We eventually anchored over a chicken hole on the lee of Ugashak Island and commenced to fish. Even here, out of the worst of the wind, with the boat tethered to the seafloor, she swung and pitched and danced like a hooked Kenai King fighting to set itself free. One by one green gilled fishermen headed for the cabin, emerging occasionally to chum the churning green waters. It was not a pretty sight. With the help of the deckhands, several of us hauled in fish for those that had taken ill so that the trip was not a total loss for the rest of our companions.
The ride back in was no better as the boat plowed through the growing seas with waves now breaking completely over the top and onto the aft deck. Wide-eyed passengers held on white knuckled as the boat climbed and crested and raced down the backside of the twenty-foot waves. Even I began to wonder how far the old tub could list before turning turtle. As we re-entered the shelter of Kachamack Bay the worsening weather made even these protected waters a bone-jarring chop until we reached the mouth of the harbor.

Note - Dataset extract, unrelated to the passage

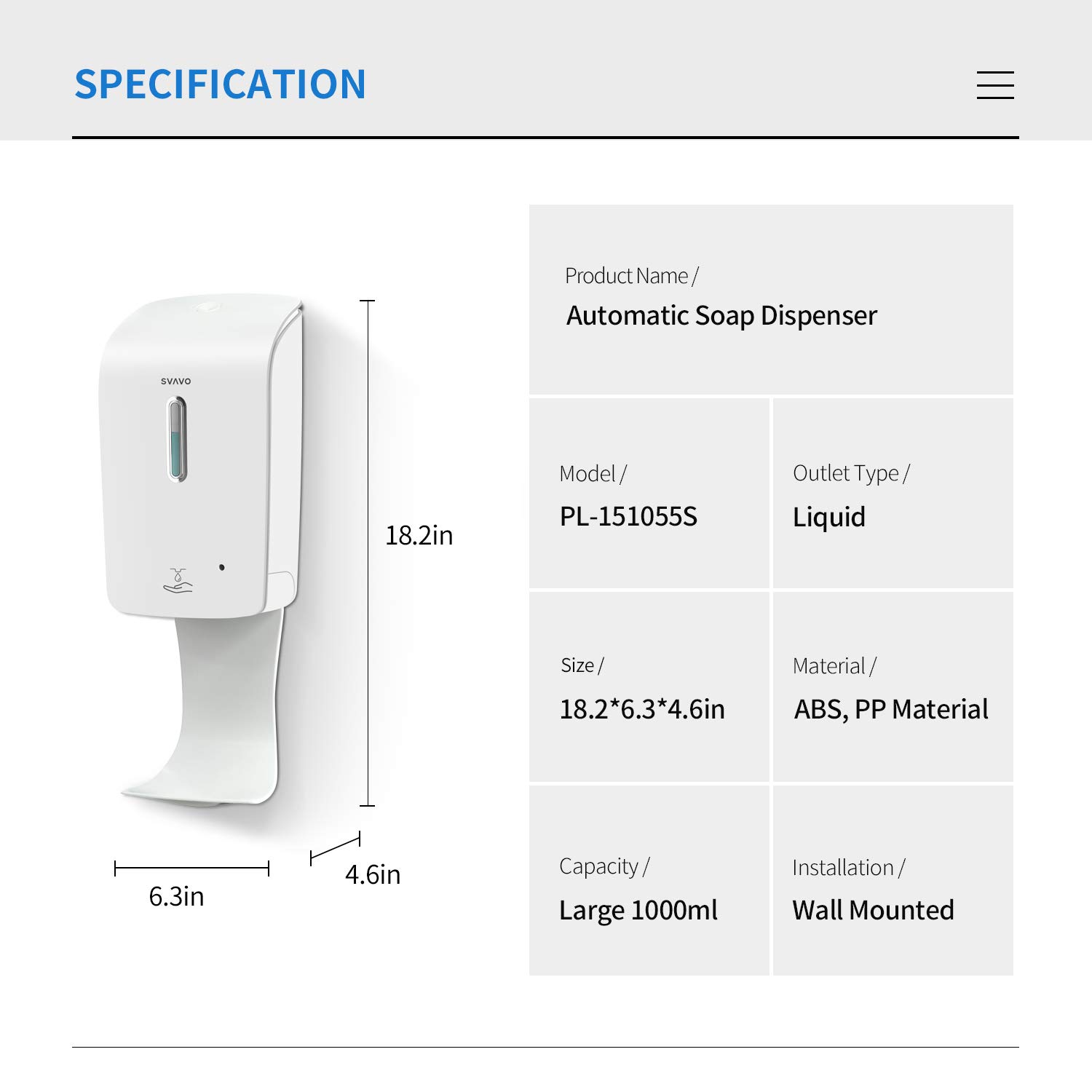Screen dimensions: 1092x1092
Task: Click the 4.6in depth dimension label
Action: [373, 875]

Slowly our vessel pulled alongside the spot from which we departed hours before and the shaken and battered crew emerged from the cabin. Wobbly sea legs clambered to the security of the dock. Color slowly returned to tired faces, and a nervous laughter could be heard as people began to relive what they had just experienced. But then I heard several commenting that they wanted to see if they could find a charter for the next day, in spite of the fact that they were sure just hours before that they were knocking on heavens door. "E" ticket travelers indeed!